The US under Trump’s watch is a democratic country nonetheless, but it no longer takes human right as on the same par as civil rights, in a reversal or de-globalization of American values, driven by conservative inclinations underlying the social values in the country, and is on an inevitable course to reshape American value and political dynamics. But it will wreak havoc on the American spirit, as the fight unfolds between the nationalist brand of democracy vs. the universally-minded democracy—or the nation-state vs. the “civilization-empire.” The fight will be fierce and sobering, with implications reverberating across the world. Pelosi stands for the idealism of the Democratic Party, which is also the part and parcel of American morality and ethics, which runs deep and entrenched in the American DNA. Trump and Pelosi are each the embodiment of a side of the American zeigeist, and the debate over the constitutionality of the national emergency order is a political manifestation of an ideological rivalry between the two groups.

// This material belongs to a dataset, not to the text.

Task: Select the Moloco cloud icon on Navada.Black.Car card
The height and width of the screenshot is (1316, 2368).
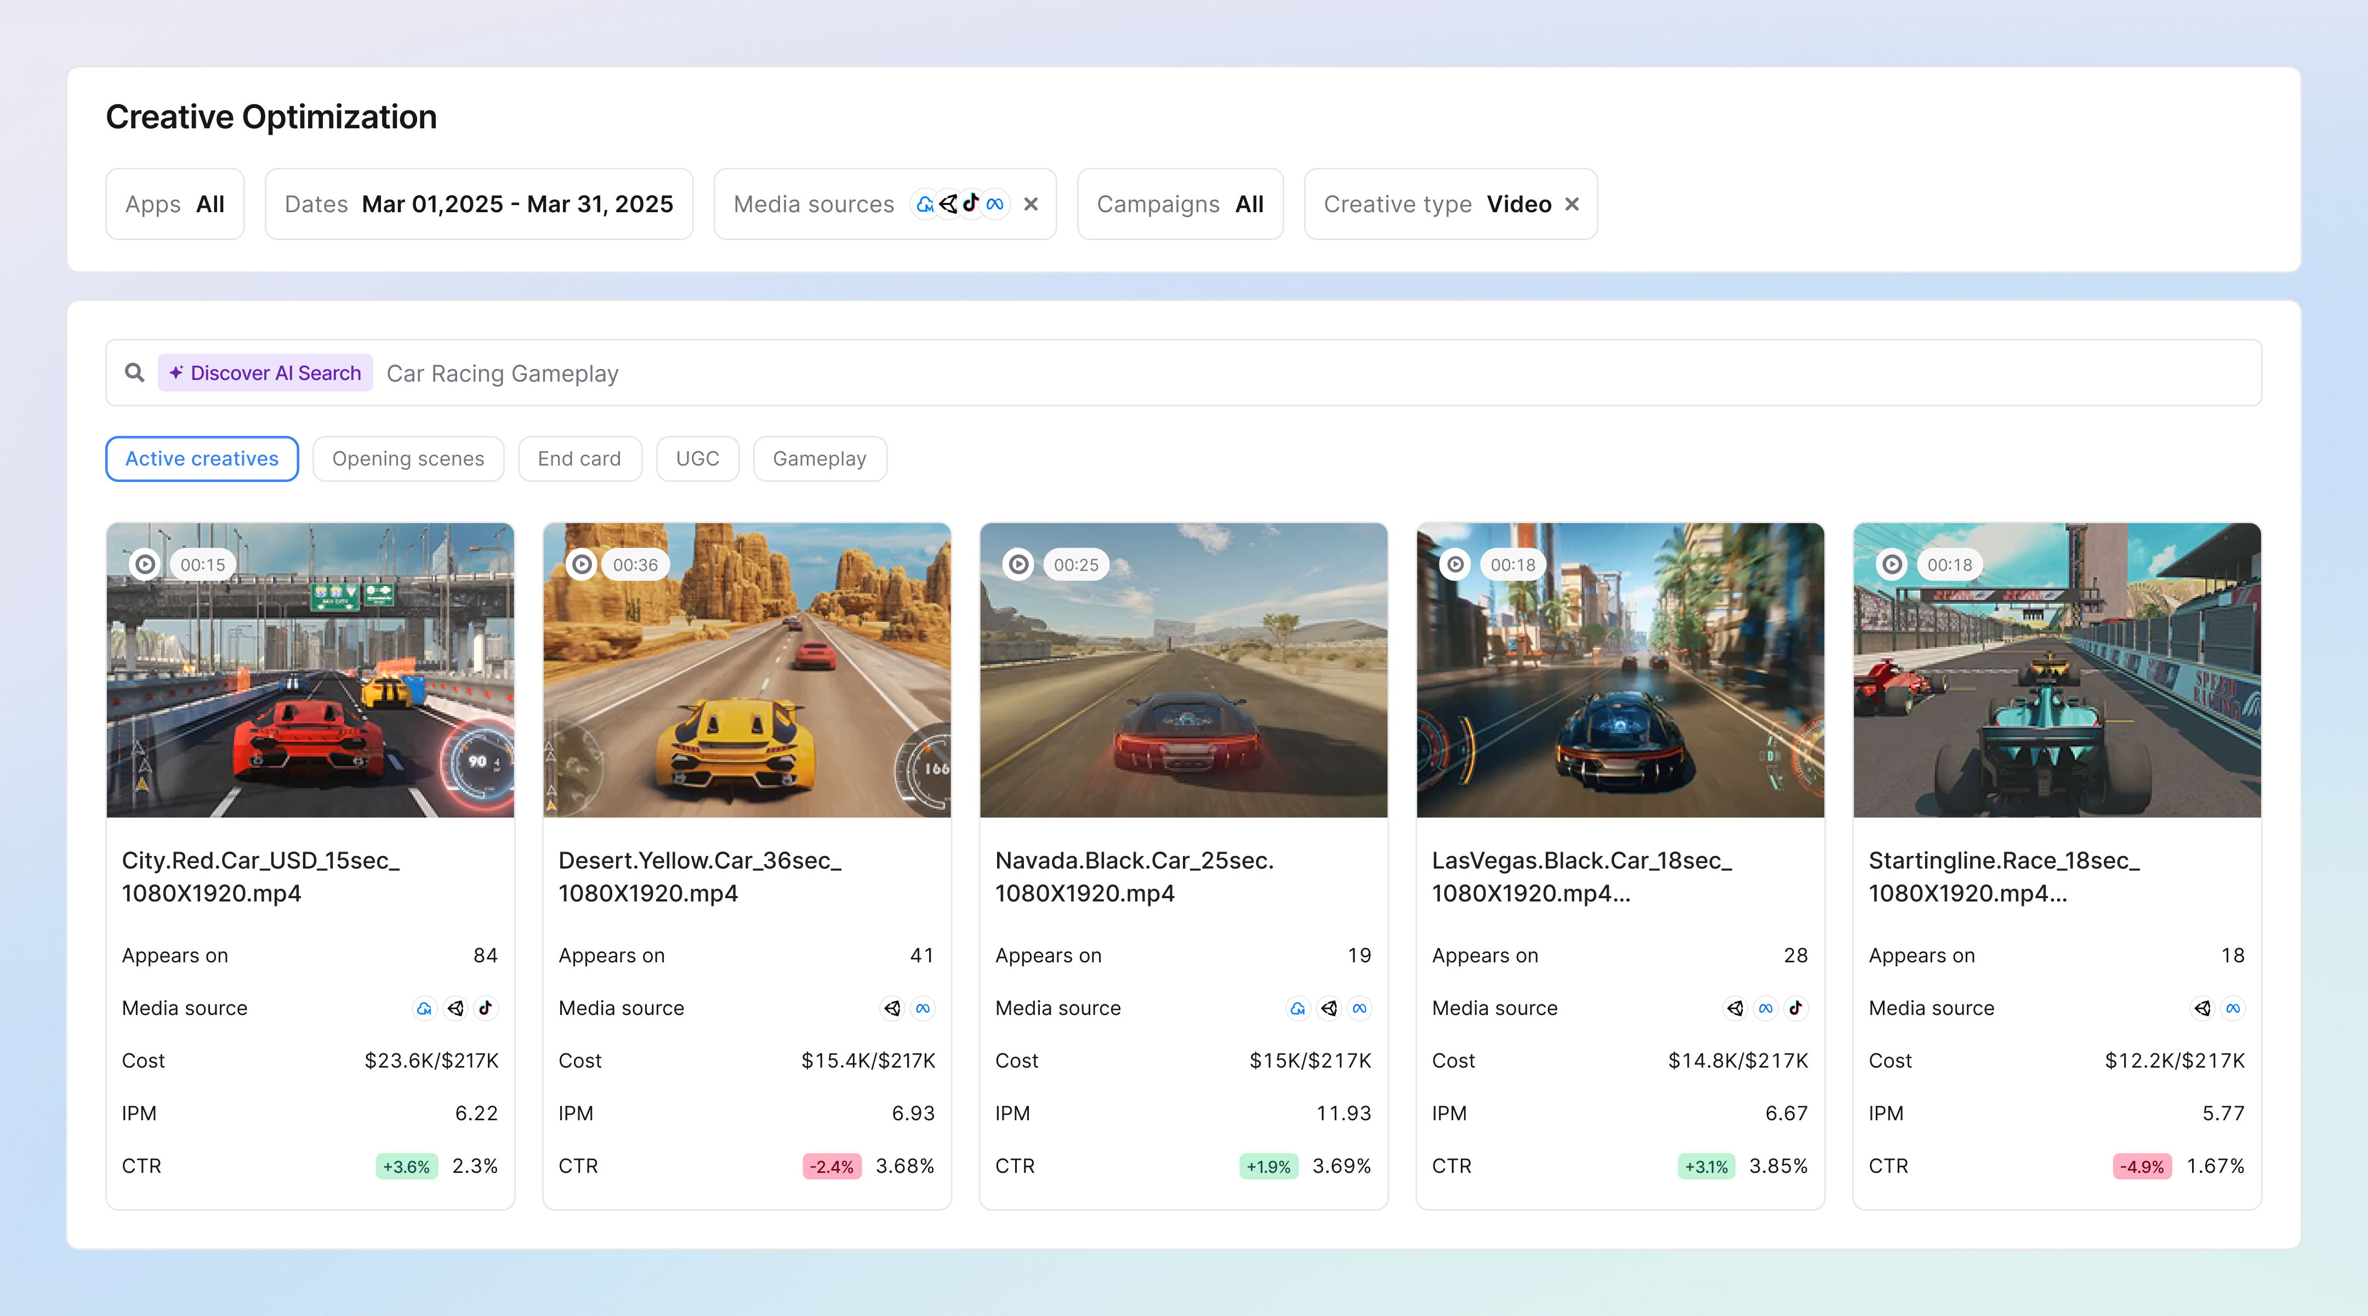Action: pos(1298,1008)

In the meantime, it needs to be recognized that this conflict stems from an unfair and uneven wealth distribution in the course of globalization. A US-led and US-centric globalization does not deliver universal peace or sustainable peace and prosperity. Erecting barriers will not address the underlying problems and grievances arising from unfairness and poverty, but only serves nationalistic interpretation of national interests. The EU opts for a more open and humanitarian path, albeit with signs of gradual reversal. China stands out as the country that pursues a shared community for mankind through its Belt and Road Initiative, underpinned by the belief that shared peace and development is the only viable solution.
As the constitutionality debate unfolds in the US, anti-immigration attack by a white supremacist in New Zealand caught headlines. These two episodes are driven by the same mindset, but neither could possibly address the grievances of unfairness and poverty that our world faces.